The filing comes amid public criticism toward the U.S. Attorney’s Office that neither employers nor key company officials have been charged in the weeks following that raid.
The 18-page memorandum, filed in support of Koch’s August 30 motion to suppress evidence obtained during last month’s raid, details why the company believes the search warrant was founded on suspicion, not probable cause as required by law.
“The affidavit supporting the search warrant executed at Koch Foods’ Processing Plant in Morton, Mississippi on Aug. 7, 2019, does not contain any evidence that Koch Foods knowingly employed persons lacking sufficient work authorization,” attorney Michael T. Dawkins wrote in the memo.

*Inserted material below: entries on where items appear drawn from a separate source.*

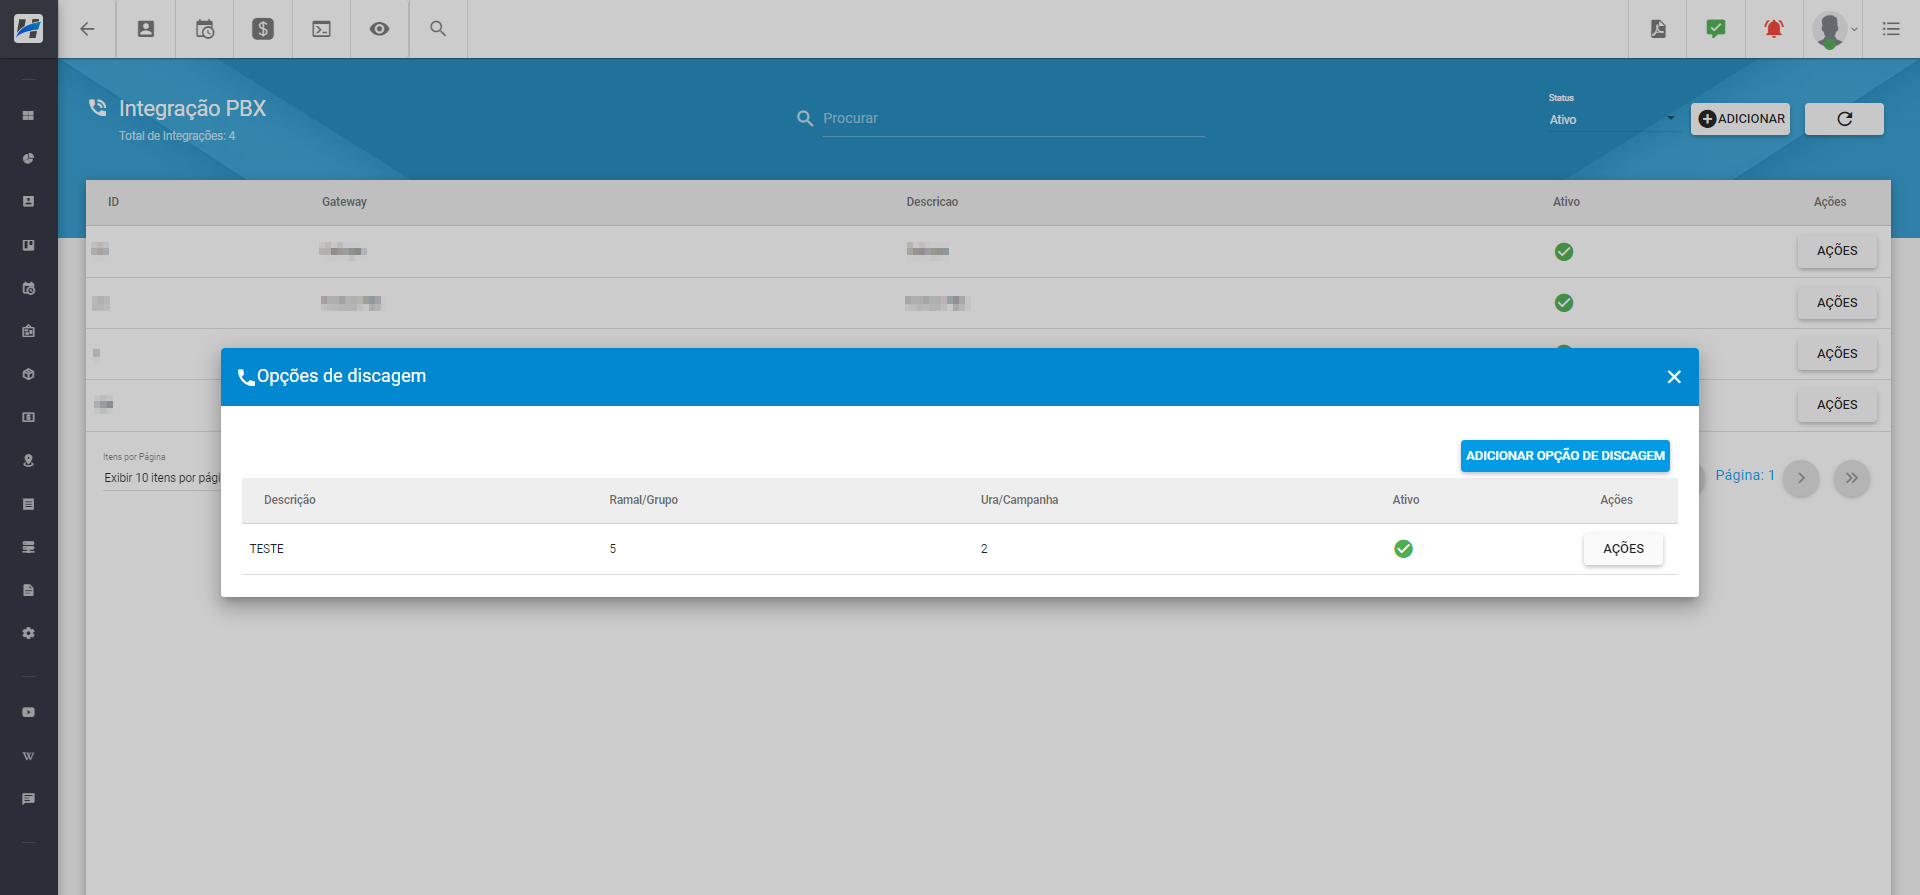Image resolution: width=1920 pixels, height=895 pixels.
Task: Open AÇÕES menu for TESTE row
Action: pos(1623,549)
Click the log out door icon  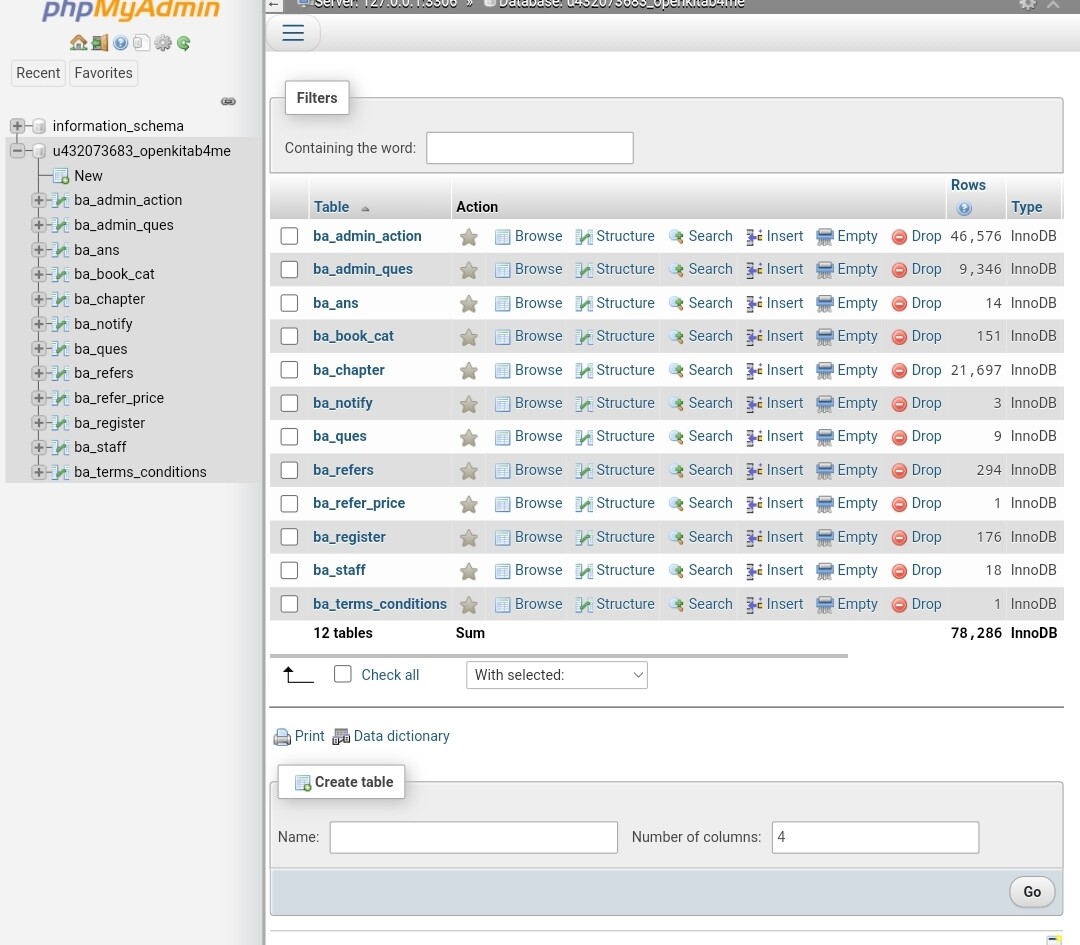coord(99,43)
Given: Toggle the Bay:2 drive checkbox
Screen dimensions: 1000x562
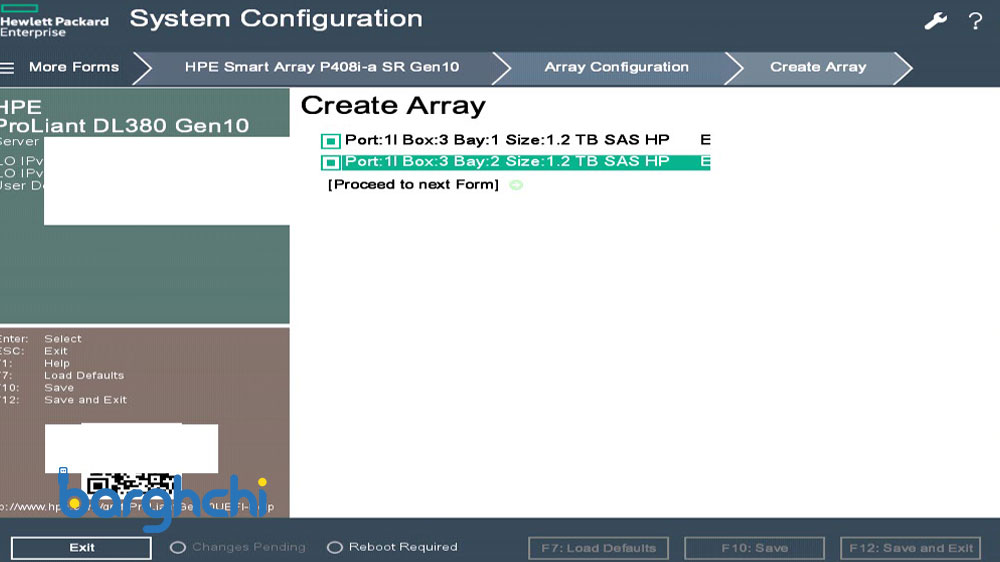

First, Dawkins contends that the search warrant was not obtained in good faith, writing that the affidavit is founded entirely on the presumption that, because undocumented workers -- who admitted to working at Koch Foods’ Morton facility -- had been deported by U.S. Immigration and Customs Enforcement officials in the past, “it should be assumed that Koch Foods must have known that they were hiring unauthorized workers.”
Dawkins also asserts that the U.S. government’s use of anonymous tips to establish probable cause “must be given particular scrutiny."
In the initial search warrant affidavit, Special Agent Anthony Todd Williams Jr. reported numerous anonymous tips suggested Koch Foods was knowingly hiring and employing illegal aliens, but stopped short of mentioning specific calls or other information to support that claim.
Another portion of the affidavit focuses on a 17-year period where ICE arrested approximately 144 undocumented workers who, at one time, worked at Koch Foods.
Williams maintained that high number meant the company was knowingly hiring unauthorized workers.
Dawkins said that number accounts for less than two percent of all employees hired under a similar time frame, calling the number “statistically insignificant.”
The memorandum also claims the government specifically excluded information that demonstrated Koch Foods had assisted ICE and the U.S. Attorney’s Office after discovering unauthorized workers at its facility in 2008, turning over results of its investigation to federal officials and cooperating with the U.S. Attorney’s Office for several months.
Another significant claim Williams stressed in the original affidavit was that Koch Foods had to know some of its employees were undocumented because some wore ankle monitoring devices part of ICE’s Alternative to Detention Program.
Dawkins responded by mentioning that ankle monitors can be used by a variety of law enforcement agencies -- not just ICE -- and supervisors “cannot engage in discriminatory behavior by questioning Hispanic employees about ankle monitors while ignoring ankle monitors worn by white and African-American employees.”
Dawkins maintains that the evidence obtained by federal agents -- including computer equipment and more than sixty boxes of miscellaneous documents, according to court documents -- should be returned to Koch Foods immediately under the Federal Rules of Criminal Procedure.
“If this search is allowed to stand, lawful businesses across the nation who legally hire immigrants are exposed to illegal searches founded on suspicion rather than probable cause,” Dawkins wrote in the motion.
Neither Koch Foods nor any company officials have been charged by the U.S. Attorney’s Office at this point.